Jessica Sergis (born 15 September 1997) is an Australian international rugby league footballer who plays for the Sydney Roosters in the NRL Women's Premiership and the North Sydney Bears in the NSWRL Women's Premiership.

==Career==
In 2016, Sergis began playing for Cronulla-Caringbah Sharks.

In 2017, she debuted in the New South Wales 22-6 win over the Queensland women's rugby league team, scoring 3 tries on the wing.

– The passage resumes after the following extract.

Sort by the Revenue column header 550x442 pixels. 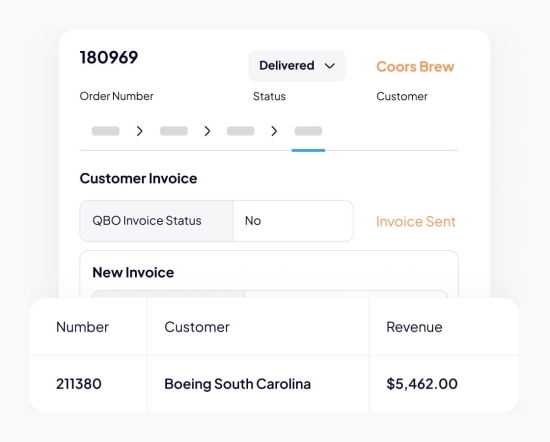[x=414, y=327]
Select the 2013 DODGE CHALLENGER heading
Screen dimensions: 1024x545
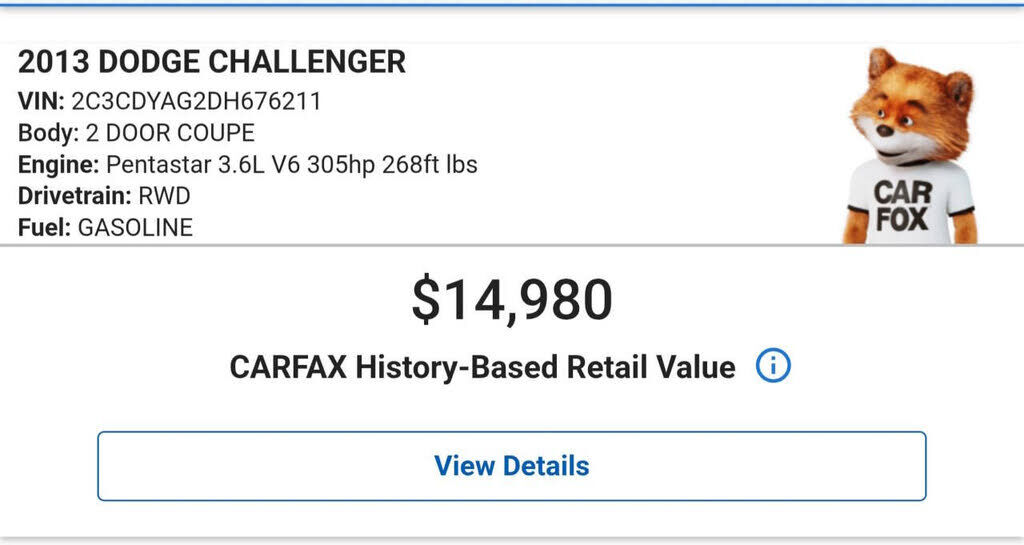212,62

In 2018, she played 3 matches in the Women's rugby league Premiership playing for the St. George Illawarra Dragons at centre.

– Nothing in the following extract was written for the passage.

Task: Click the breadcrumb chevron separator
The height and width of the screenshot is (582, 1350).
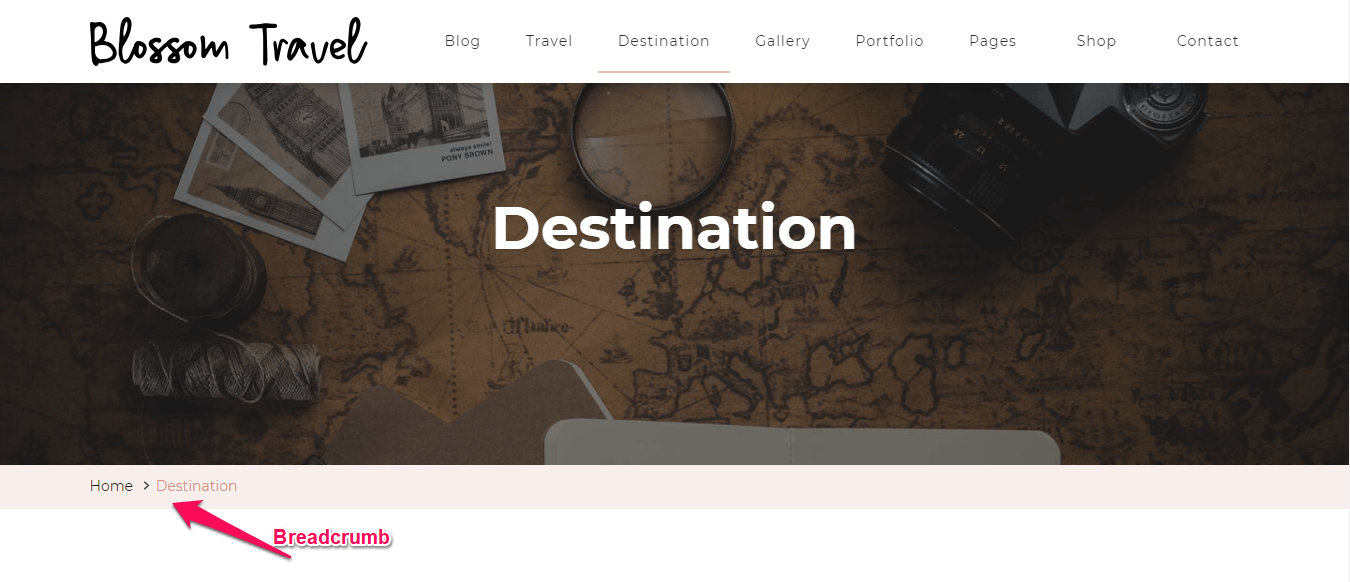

On 8 June 2019, Sergis was named in the squad to represent New South Wales in the 2019 Women's State of Origin match. On 14 June, she extended her stay with the St. George Illawarra Dragons for the 2019 NRLW season. On 21 June, she scored one try in the Women's State of Origin match, helping the Blues to fourth-consecutive victory over Queensland. With three tries, a try assist, 21 tackle breaks and an average of 153 metres per match in three appearances in the NRLW regular season, she was named the Dally M NRLW Player of the Year at the 2019 Dally M Awards on 2 October. On 14 October, she was named the first-ever RLPA NRLW Player of the Year at the RLPA Awards.

== Honours ==
=== Individual ===
- Dally M Player of the Year: 2019
- RLPA Player of the Year: 2019

=== Club ===

NRLW Grand Finals
| Year | Team | Opposition | Venue | Score | Result |
| 2019 | St. George Illawarra | Brisbane Broncos | ANZ Stadium | 6 – 30 | Runners-up |

==Statistics==
===NRLW===

Table data:
| Season | Team | Matches | T | G | GK % | F/G | Pts | W | L | D | W-L % |
|---|---|---|---|---|---|---|---|---|---|---|---|
| 2018 | St. George Illawarra | 3 | 1 | 0 | — | 0 | 4 | 1 | 2 | 0 | 33.3 |
| 2019 | St. George Illawarra | 4 | 3 | 0 | — | 0 | 12 | 2 | 2 | 0 | 50.0 |
| 2020 | St. George Illawarra | 3 | 1 | 0 | — | 0 | 4 | 0 | 0 | 0 |  |
| 2021 | Sydney Roosters | 6 | 1 | 0 | — | 0 | 4 | 0 | 0 | 0 |  |
| 2022 | Sydney Roosters | 6 | 2 | 0 | — | 0 | 8 | 0 | 0 | 0 |  |
| 2023 | Sydney Roosters | 6 | 7 | 0 | — | 0 | 28 | 0 | 0 | 0 |  |
| 2024 | Sydney Roosters | 5 | 5 | 0 | — | 0 | 20 | 0 | 0 | 0 |  |
| 2025 | Sydney Roosters | 13 | 8 | 0 | — | 0 | 32 | 0 | 0 | 0 |  |
| 2026 | Sydney Roosters | 0 | 0 | 0 | — | 0 | 0 | 0 | 0 | 0 |  |
| Career totals |  | 46 | 28 | 0 | — | 0 | 112 | 3 | 4 | 0 | 42.9 |

===State of Origin===

| † | Denotes years in which Sergis won a State of Origin match |

Table data:
| Season | Team | Matches | T | G | GK % | F/G | Pts | W | L | D | W-L % |
|---|---|---|---|---|---|---|---|---|---|---|---|
| 2017† | New South Wales | 1 | 3 | 0 | — | 0 | 12 | 1 | 0 | 0 | 100 |
| 2019† | New South Wales | 1 | 1 | 0 | — | 0 | 4 | 1 | 0 | 0 | 100 |
| Career totals |  | 2 | 4 | 0 | — | 0 | 16 | 2 | 0 | 0 | 100 |

==Personal life==
In 2024, Sergis began a relationship with Sydney Roosters NRL player Tommy Talau. The pair became engaged in April 2026.